The Center for Global Development , a policy and research group out of D.C., has launched a nifty new online database that lets anyone look the CO2 emissions of some 50,000 power plants worldwide.
The database, known as Carbon Monitoring for Action, or CARMA (nice, huh?) relies on a combination of sources, including government regulators and private data sources that people in the industry pay big bucks for. Thus, it’s more timely than data the U.S. Environmental Protection Agency publishes, for example, and will be updated quarterly.
What can you do with CARMA? Well, a quick sort of the data for CO2 emission by U.S. county shows – surprise! – Harris County ranked No. 3.

county_data A lame cut-and-paste from the database. Really, it’s prettier than this.

What facilities are the U.S.’s top CO2 emitters? Look below:

WA Parish is the big coal and gas plant NRG Energy runs just south of Houston.

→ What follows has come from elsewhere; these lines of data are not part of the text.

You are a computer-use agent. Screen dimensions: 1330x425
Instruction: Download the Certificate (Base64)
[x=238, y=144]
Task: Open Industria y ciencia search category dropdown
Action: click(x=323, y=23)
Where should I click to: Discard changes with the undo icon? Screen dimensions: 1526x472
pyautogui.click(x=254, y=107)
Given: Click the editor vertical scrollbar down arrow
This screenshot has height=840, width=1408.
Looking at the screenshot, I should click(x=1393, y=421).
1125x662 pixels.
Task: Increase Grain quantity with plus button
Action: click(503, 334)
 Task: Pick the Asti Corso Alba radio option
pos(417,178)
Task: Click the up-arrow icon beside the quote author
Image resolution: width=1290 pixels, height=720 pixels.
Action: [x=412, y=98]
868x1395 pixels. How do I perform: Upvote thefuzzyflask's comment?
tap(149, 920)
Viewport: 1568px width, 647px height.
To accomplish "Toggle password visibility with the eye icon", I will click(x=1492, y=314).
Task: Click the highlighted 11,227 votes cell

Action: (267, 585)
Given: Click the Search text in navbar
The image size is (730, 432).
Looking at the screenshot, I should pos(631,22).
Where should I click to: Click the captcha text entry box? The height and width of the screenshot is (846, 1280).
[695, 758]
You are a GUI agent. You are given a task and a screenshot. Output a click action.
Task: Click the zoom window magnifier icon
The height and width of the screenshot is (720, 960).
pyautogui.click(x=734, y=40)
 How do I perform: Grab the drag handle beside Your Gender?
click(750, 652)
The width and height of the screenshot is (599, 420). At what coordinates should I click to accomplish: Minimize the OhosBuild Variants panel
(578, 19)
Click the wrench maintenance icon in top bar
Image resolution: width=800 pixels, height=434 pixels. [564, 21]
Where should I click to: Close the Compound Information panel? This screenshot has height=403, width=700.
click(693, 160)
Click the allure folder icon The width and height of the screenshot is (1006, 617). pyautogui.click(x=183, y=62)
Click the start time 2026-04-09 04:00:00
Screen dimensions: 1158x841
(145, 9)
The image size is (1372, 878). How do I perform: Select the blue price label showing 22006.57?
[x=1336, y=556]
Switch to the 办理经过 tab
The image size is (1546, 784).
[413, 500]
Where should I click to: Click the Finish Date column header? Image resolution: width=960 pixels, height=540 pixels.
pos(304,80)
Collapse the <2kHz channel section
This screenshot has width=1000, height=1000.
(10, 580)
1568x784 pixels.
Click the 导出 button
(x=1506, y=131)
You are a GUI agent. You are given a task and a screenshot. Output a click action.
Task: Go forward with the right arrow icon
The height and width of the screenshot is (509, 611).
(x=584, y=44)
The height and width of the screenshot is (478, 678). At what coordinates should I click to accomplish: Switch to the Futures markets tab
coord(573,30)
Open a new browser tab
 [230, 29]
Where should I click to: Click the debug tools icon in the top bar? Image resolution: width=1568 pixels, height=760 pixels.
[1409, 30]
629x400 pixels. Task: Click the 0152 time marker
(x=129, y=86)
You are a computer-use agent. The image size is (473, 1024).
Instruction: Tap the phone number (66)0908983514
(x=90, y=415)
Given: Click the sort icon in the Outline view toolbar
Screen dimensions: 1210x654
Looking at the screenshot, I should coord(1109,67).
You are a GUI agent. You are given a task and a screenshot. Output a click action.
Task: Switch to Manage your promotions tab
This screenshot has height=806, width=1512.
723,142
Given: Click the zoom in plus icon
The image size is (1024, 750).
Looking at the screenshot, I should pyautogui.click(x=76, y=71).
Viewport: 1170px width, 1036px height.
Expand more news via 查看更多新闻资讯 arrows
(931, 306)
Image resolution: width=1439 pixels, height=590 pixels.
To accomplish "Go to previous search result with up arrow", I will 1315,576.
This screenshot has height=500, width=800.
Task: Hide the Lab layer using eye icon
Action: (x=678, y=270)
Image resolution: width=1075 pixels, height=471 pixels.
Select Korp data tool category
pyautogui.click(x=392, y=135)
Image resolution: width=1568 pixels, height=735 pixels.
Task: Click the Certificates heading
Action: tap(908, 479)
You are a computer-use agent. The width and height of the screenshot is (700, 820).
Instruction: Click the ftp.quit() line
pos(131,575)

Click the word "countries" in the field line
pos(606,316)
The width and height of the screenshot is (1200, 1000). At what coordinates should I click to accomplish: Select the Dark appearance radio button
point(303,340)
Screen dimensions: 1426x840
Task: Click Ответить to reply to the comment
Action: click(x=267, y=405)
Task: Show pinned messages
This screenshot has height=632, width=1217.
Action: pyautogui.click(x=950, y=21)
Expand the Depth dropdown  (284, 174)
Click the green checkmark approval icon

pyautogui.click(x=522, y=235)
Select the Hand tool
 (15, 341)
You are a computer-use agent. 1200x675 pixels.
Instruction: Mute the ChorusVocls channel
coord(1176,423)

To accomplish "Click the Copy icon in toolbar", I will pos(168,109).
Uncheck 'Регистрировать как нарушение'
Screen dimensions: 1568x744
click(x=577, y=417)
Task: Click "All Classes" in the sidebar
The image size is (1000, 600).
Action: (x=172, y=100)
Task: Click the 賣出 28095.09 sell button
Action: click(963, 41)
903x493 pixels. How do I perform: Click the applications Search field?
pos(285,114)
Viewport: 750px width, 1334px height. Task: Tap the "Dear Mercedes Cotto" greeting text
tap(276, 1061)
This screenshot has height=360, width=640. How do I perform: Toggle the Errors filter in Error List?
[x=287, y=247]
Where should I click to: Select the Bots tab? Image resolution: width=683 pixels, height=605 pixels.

David Wheeler, a senior fellow at the Center, said the idea for the database came out of his work for the World Bank.
He was trying to get manufacturers in Asia, where pollution regulations were very weak, to clean up their acts. He and his group gathered the data and then came up with a color-coded way to make the data, i.e. the severity of the plants pollution, easy to understand and compare.
“We then pre-announced our findings to the factories ahead of time, gave them six months to make changes and then published them,” Wheeler said.
While the public found the data useful it turned out bankers in Indonesia were particularly interested in using the information to assess the risks of the plants and make their investing decisions appropriately. Needless to say, plants were motivated to make changes.
While CO2 is not yet a regulated emission, Wheeler hopes that the general public’s easy access to CARMA will help people understand how those emissions impact their communities.